## [DIRECTIONS FOR THIS TASK]
Please set down only the lines between the line containing "This screenshot has height=382, width=754." and the end of the records, inclusive, exactly as they stand.

## [Entries taken from a collection]
※ ※ ※

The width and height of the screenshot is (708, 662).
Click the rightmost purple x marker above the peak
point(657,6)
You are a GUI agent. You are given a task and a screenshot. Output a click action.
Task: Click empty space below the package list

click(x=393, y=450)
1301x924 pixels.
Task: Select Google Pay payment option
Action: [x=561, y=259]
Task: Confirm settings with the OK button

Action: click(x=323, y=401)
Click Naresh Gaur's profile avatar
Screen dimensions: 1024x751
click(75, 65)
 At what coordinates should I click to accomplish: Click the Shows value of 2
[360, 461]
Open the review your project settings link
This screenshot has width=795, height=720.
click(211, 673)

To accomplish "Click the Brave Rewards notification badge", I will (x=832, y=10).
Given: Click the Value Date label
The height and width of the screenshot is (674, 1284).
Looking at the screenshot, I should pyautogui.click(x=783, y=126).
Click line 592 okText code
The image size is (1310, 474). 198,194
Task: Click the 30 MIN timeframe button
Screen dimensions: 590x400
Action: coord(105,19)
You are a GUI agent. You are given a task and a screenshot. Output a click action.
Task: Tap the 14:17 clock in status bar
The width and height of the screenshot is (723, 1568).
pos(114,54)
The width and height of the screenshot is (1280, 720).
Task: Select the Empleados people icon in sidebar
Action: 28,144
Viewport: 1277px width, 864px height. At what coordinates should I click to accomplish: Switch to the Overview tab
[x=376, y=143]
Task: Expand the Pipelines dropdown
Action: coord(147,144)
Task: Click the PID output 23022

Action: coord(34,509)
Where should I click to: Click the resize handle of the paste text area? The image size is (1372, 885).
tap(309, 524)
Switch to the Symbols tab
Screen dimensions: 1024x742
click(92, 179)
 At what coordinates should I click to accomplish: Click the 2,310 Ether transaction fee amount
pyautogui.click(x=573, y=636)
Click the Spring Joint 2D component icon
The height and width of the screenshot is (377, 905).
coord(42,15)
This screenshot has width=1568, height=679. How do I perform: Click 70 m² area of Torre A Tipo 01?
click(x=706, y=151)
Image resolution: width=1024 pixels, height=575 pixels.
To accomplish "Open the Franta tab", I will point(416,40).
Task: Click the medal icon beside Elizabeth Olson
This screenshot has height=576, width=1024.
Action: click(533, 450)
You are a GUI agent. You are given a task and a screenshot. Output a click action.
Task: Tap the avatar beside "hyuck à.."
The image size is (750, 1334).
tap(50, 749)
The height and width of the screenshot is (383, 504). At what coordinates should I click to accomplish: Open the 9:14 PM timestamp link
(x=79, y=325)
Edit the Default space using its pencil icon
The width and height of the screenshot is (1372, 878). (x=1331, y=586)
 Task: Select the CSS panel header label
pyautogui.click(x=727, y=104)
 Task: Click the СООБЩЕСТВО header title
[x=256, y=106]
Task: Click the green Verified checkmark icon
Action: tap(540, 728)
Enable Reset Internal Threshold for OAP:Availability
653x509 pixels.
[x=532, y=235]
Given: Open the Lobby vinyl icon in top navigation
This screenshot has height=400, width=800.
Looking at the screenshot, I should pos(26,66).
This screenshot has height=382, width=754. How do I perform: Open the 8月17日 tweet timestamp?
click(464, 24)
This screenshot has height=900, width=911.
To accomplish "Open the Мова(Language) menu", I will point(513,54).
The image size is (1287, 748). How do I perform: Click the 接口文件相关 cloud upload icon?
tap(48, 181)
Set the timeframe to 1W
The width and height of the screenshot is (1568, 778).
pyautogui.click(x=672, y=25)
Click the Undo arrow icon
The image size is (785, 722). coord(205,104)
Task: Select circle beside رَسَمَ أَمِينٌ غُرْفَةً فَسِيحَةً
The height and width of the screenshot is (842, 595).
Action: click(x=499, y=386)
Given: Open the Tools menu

※ ※ ※

## [ANSWER SPACE]
This screenshot has height=382, width=754. How do I perform: Open the 8月17日 tweet timestamp?
click(464, 24)
This screenshot has height=900, width=911.
To accomplish "Open the Мова(Language) menu", I will point(513,54).
The image size is (1287, 748). How do I perform: Click the 接口文件相关 cloud upload icon?
tap(48, 181)
Set the timeframe to 1W
The width and height of the screenshot is (1568, 778).
pyautogui.click(x=672, y=25)
Click the Undo arrow icon
The image size is (785, 722). coord(205,104)
Task: Select circle beside رَسَمَ أَمِينٌ غُرْفَةً فَسِيحَةً
The height and width of the screenshot is (842, 595).
Action: click(x=499, y=386)
Given: Open the Tools menu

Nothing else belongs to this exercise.